### Requirement A
Please copy the post about PNAS publication delays from "My primary reason" up to and including "it should change.", replacing "Twitter" with "social media".
### Requirement B
In the post about PNAS publication delays, where did Reich's group put their preprint?
+++ Document section +++
Update: It’s online.
Well, maybe the title is hyperbolic. But it’s been frustrating for years that PNAS seems to have some of the most backward post-publication delay policies/patterns in the business. So, for example there’s a new paper in PNAS which is being covered in the media extensively with a DOI link released, but the paper still isn’t on the website. This allows David Reich free rein to do a little amusing slap-slap without any paper to check him:
….The PNAS paper questioning Neanderthal admixture addresses issues swirling around two years ago but not Reich and Slatkin’s latest work. “It’s been an issue for several years. They were right to work on this,” says Reich. But now “it’s kind of an obsolete paper,” he says.
And of course Reich’s group put their preprint up on arXiv yesterday (though the linked piece above says that it’s already been accepted into PLoS Genetics), so we can slice & dice it while we’re waiting on PNAS.
My primary reason for putting a whole post on this issue, which Ed Yong has mentioned many times, is that Twitter kept buzzing (at least my feed) about when the paper was going live earlier today. On the one hand this generates pent up demand, but it also creates irritation and resentment. I understand that people present at conferences and give talks, and then you wait for the paper. But it’s really testing patience to release media coverage before you put the paper up. And if the past teaches us anything it could be days before they push it live.
I have no idea if this is PNAS‘ policy. Nature and Science somehow manage without this ‘feature.’ And I doubt anything will change. But it should change.
+++ Data extract +++
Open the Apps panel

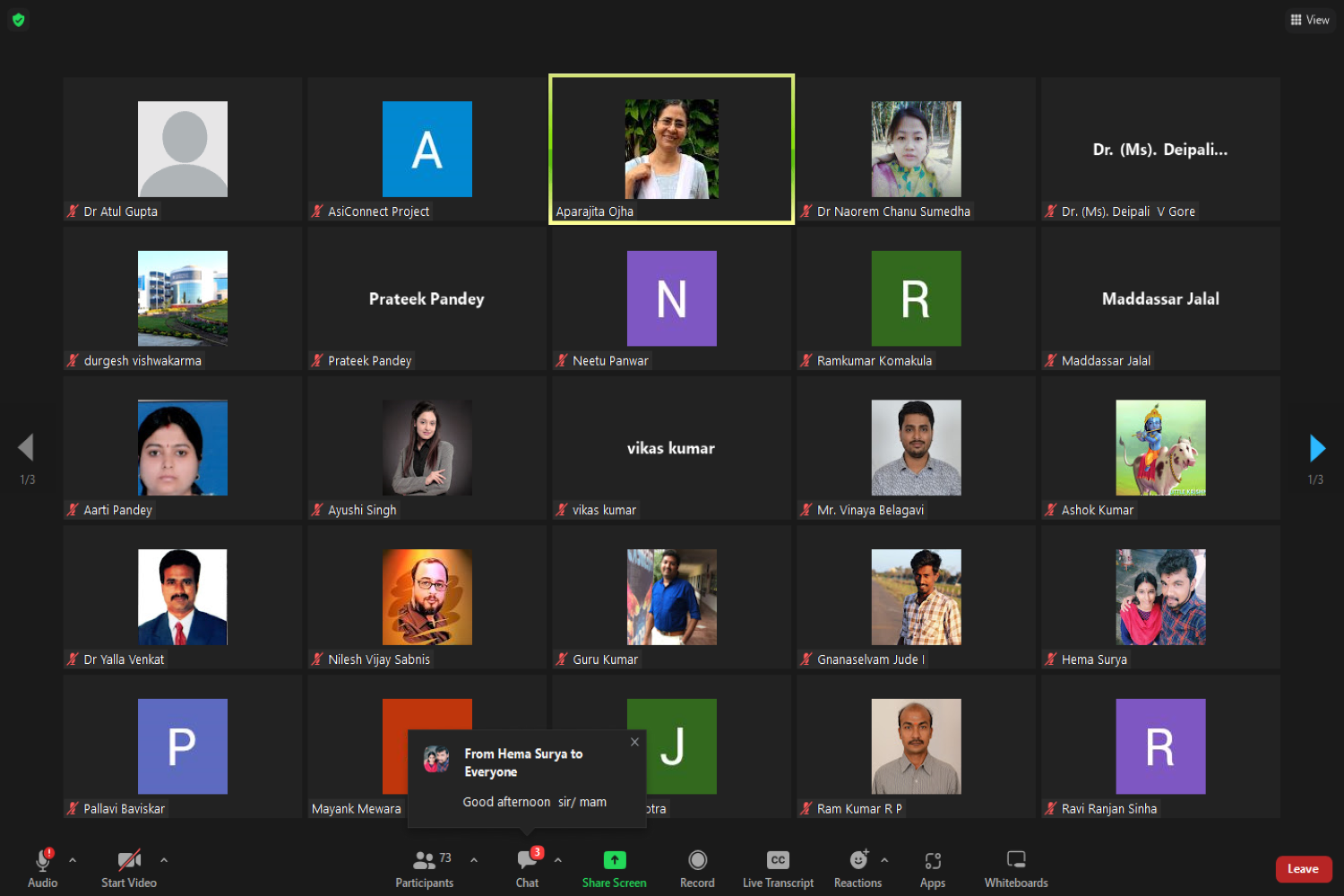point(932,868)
+++
+++ Data extract +++
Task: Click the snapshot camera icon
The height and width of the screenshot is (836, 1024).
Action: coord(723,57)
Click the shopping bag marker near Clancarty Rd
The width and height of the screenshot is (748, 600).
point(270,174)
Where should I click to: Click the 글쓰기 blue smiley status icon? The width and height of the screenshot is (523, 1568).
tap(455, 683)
+++
+++ Data extract +++
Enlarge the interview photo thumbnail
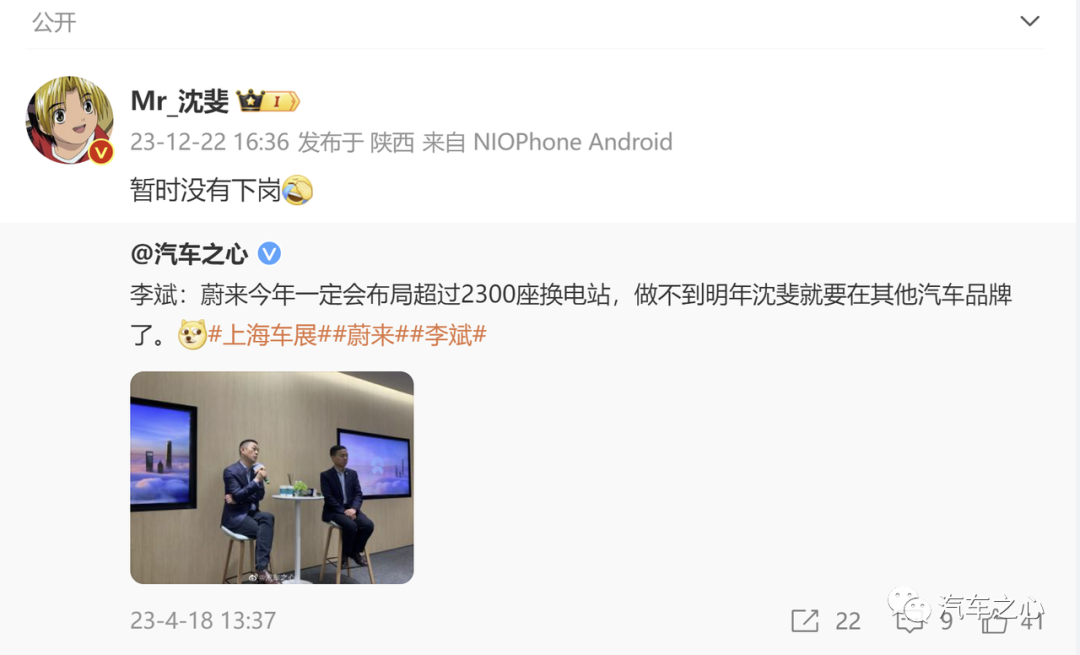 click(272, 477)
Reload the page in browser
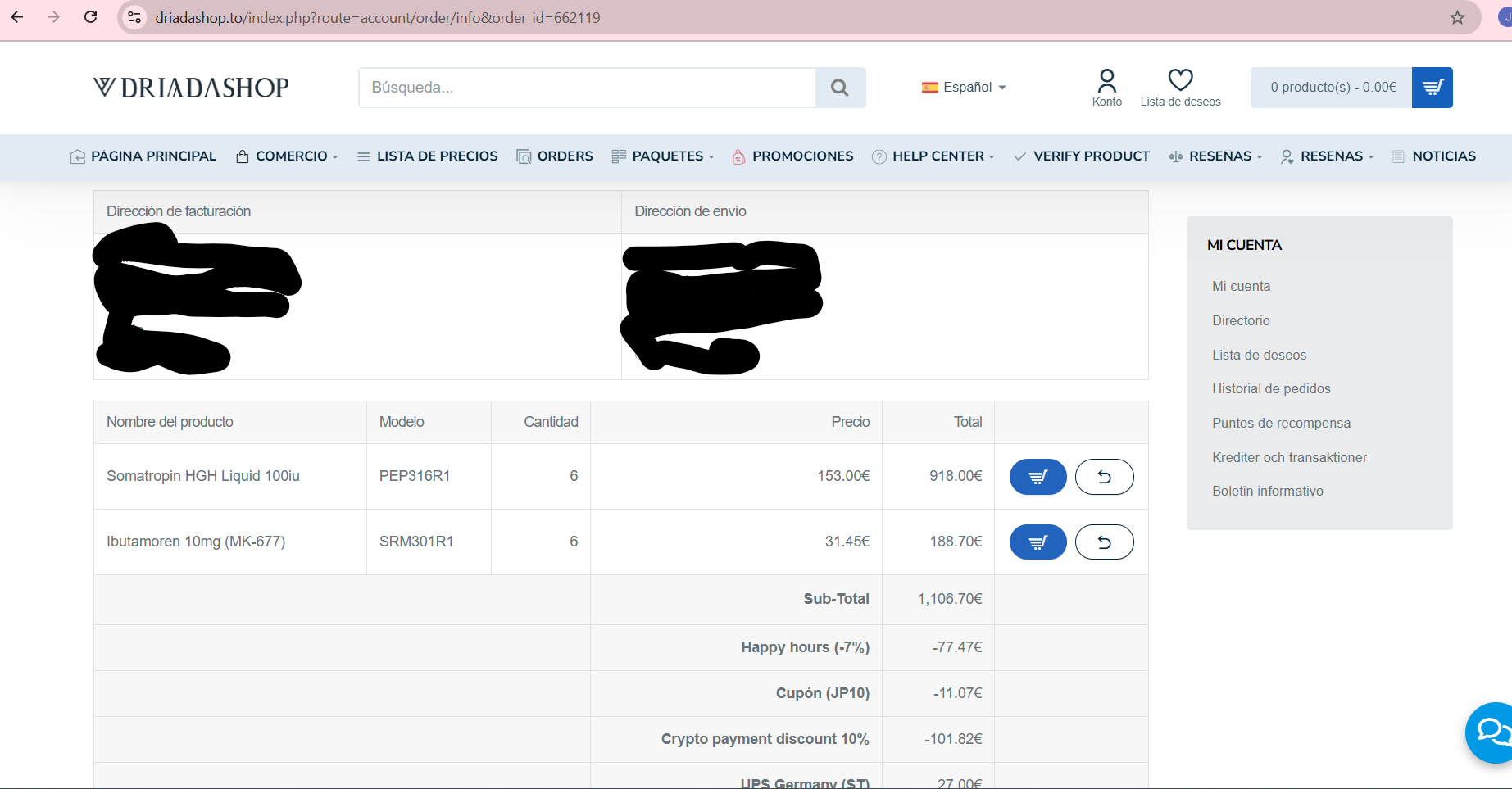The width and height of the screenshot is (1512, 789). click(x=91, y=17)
+++
### Task answer A
My primary reason for putting a whole post on this issue, which Ed Yong has mentioned many times, is that social media kept buzzing (at least my feed) about when the paper was going live earlier today. On the one hand this generates pent up demand, but it also creates irritation and resentment. I understand that people present at conferences and give talks, and then you wait for the paper. But it’s really testing patience to release media coverage before you put the paper up. And if the past teaches us anything it could be days before they push it live.
I have no idea if this is PNAS‘ policy. Nature and Science somehow manage without this ‘feature.’ And I doubt anything will change. But it should change.

### Task answer B
On arXiv.